== Segment start ==

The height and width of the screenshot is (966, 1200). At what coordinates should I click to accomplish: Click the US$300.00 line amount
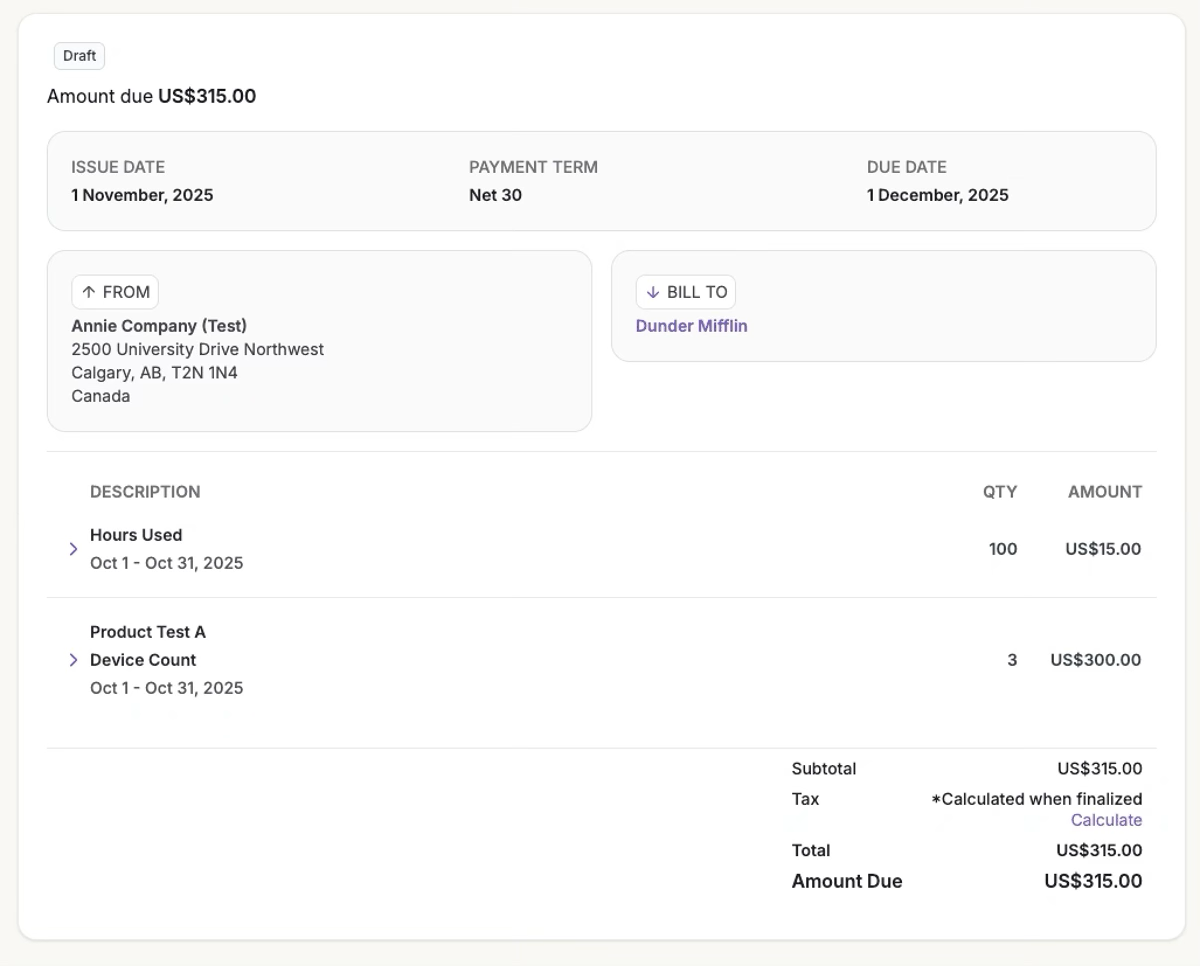tap(1095, 660)
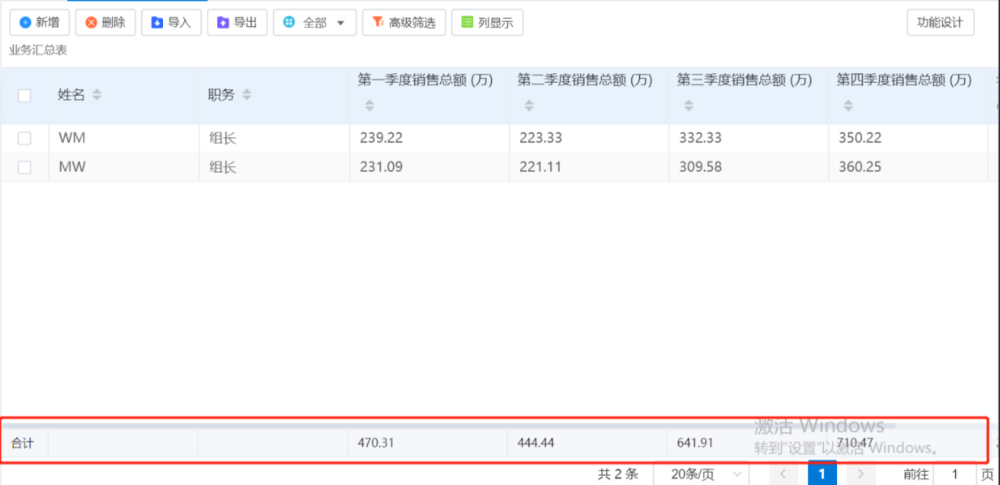Click the 导出 (export) icon button
1000x485 pixels.
tap(237, 22)
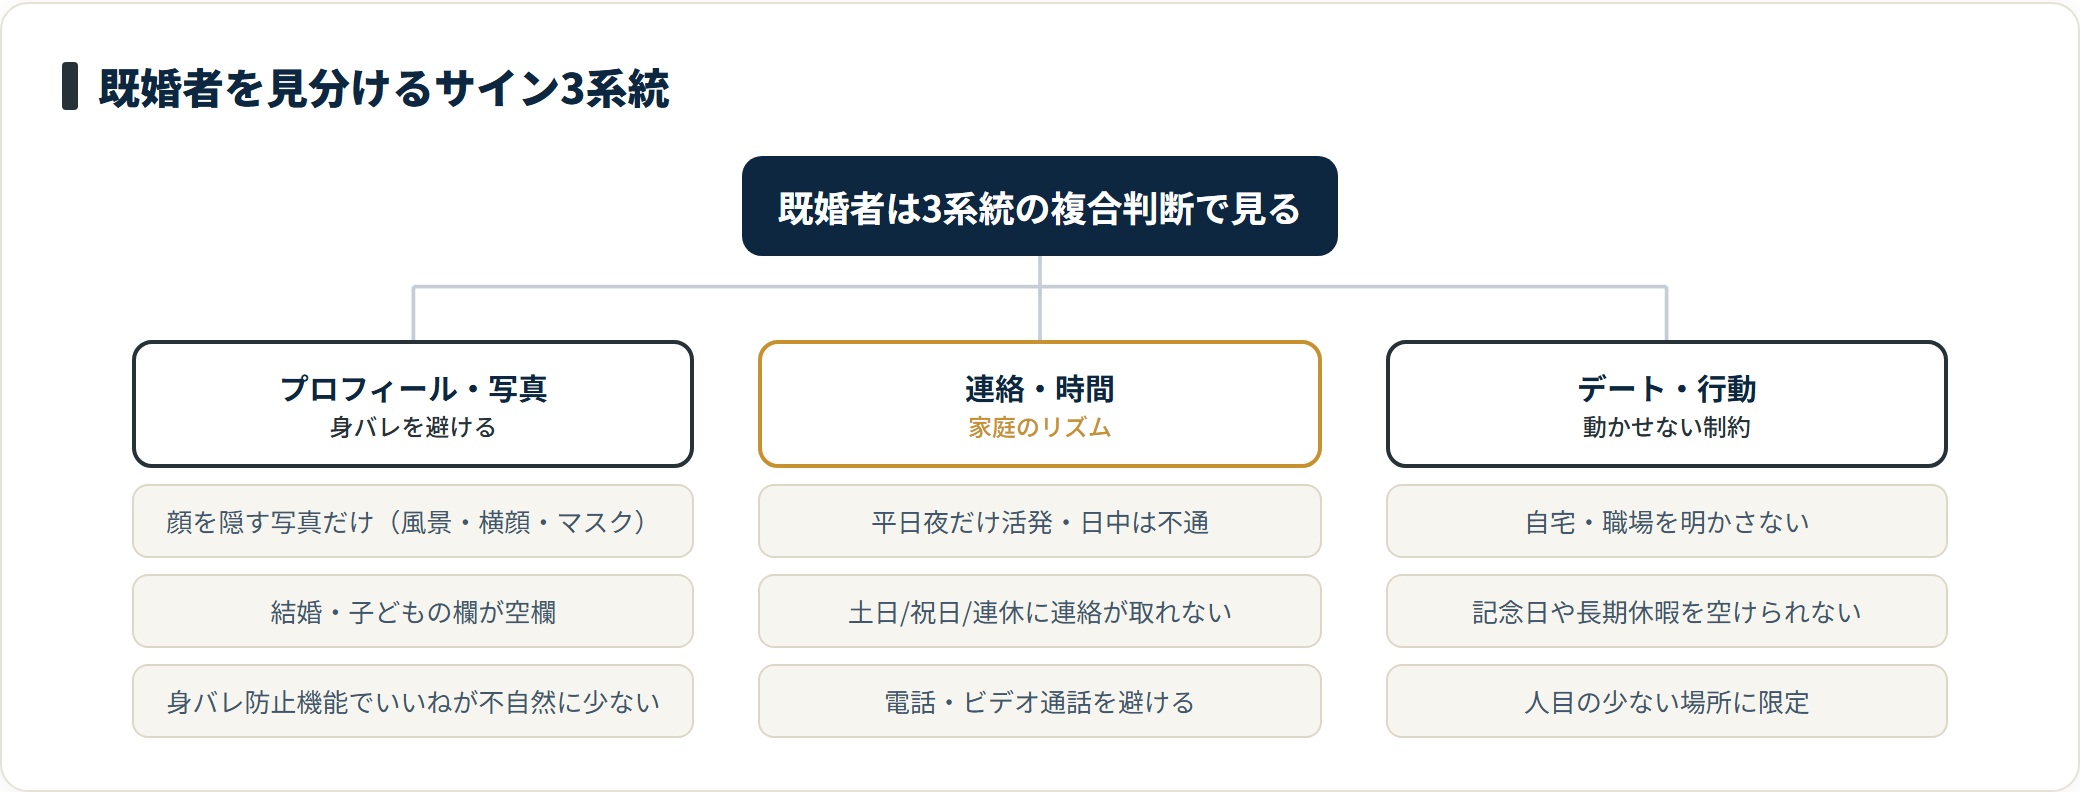Select the root box 既婚者は3系統の複合判断で見る

point(1039,206)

== Segment end ==

● Problem details: Transcribe the material above word for word; images do not belong in the copy.

● Finished task:
The height and width of the screenshot is (966, 1200). At what coordinates should I click to accomplish: Click the US$300.00 line amount
tap(1095, 660)
Click the 导出 (export) icon button
1000x485 pixels.
tap(237, 22)
Select the root box 既婚者は3系統の複合判断で見る

point(1039,206)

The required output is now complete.